[Dataset items]
※
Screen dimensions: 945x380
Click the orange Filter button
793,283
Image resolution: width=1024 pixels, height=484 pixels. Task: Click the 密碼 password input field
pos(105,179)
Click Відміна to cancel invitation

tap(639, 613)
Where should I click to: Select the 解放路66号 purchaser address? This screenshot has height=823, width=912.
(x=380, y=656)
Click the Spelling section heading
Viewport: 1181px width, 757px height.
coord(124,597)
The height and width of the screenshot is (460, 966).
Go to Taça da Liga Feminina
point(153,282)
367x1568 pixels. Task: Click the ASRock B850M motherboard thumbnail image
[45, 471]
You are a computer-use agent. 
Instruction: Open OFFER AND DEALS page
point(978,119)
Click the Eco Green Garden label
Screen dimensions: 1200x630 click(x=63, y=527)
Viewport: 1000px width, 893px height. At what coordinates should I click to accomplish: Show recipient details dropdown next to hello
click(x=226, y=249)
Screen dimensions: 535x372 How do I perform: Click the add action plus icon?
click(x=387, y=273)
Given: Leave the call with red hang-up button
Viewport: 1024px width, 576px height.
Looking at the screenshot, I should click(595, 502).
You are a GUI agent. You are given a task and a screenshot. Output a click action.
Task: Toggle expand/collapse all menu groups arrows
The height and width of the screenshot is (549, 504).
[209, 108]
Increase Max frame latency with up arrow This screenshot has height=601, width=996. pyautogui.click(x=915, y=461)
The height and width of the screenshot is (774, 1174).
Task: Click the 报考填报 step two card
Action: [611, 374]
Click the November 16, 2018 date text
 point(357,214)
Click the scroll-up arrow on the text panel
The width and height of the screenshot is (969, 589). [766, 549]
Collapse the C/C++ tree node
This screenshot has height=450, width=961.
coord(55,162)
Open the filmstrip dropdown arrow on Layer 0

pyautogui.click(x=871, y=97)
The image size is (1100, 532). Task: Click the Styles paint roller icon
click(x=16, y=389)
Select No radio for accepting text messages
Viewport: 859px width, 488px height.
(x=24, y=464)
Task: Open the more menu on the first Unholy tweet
※
What needs to be done:
The reply must hold exactly the lines from the one containing "Instruction: Open OFFER AND DEALS page" to the last line of the entries, and nothing more.

Answer below:
Instruction: Open OFFER AND DEALS page
point(978,119)
Click the Eco Green Garden label
Screen dimensions: 1200x630 click(x=63, y=527)
Viewport: 1000px width, 893px height. At what coordinates should I click to accomplish: Show recipient details dropdown next to hello
click(x=226, y=249)
Screen dimensions: 535x372 How do I perform: Click the add action plus icon?
click(x=387, y=273)
Given: Leave the call with red hang-up button
Viewport: 1024px width, 576px height.
Looking at the screenshot, I should click(595, 502).
You are a GUI agent. You are given a task and a screenshot. Output a click action.
Task: Toggle expand/collapse all menu groups arrows
The height and width of the screenshot is (549, 504).
[209, 108]
Increase Max frame latency with up arrow This screenshot has height=601, width=996. pyautogui.click(x=915, y=461)
The height and width of the screenshot is (774, 1174).
Task: Click the 报考填报 step two card
Action: [611, 374]
Click the November 16, 2018 date text
 point(357,214)
Click the scroll-up arrow on the text panel
The width and height of the screenshot is (969, 589). [766, 549]
Collapse the C/C++ tree node
This screenshot has height=450, width=961.
coord(55,162)
Open the filmstrip dropdown arrow on Layer 0

pyautogui.click(x=871, y=97)
The image size is (1100, 532). Task: Click the Styles paint roller icon
click(x=16, y=389)
Select No radio for accepting text messages
Viewport: 859px width, 488px height.
(x=24, y=464)
Task: Open the more menu on the first Unholy tweet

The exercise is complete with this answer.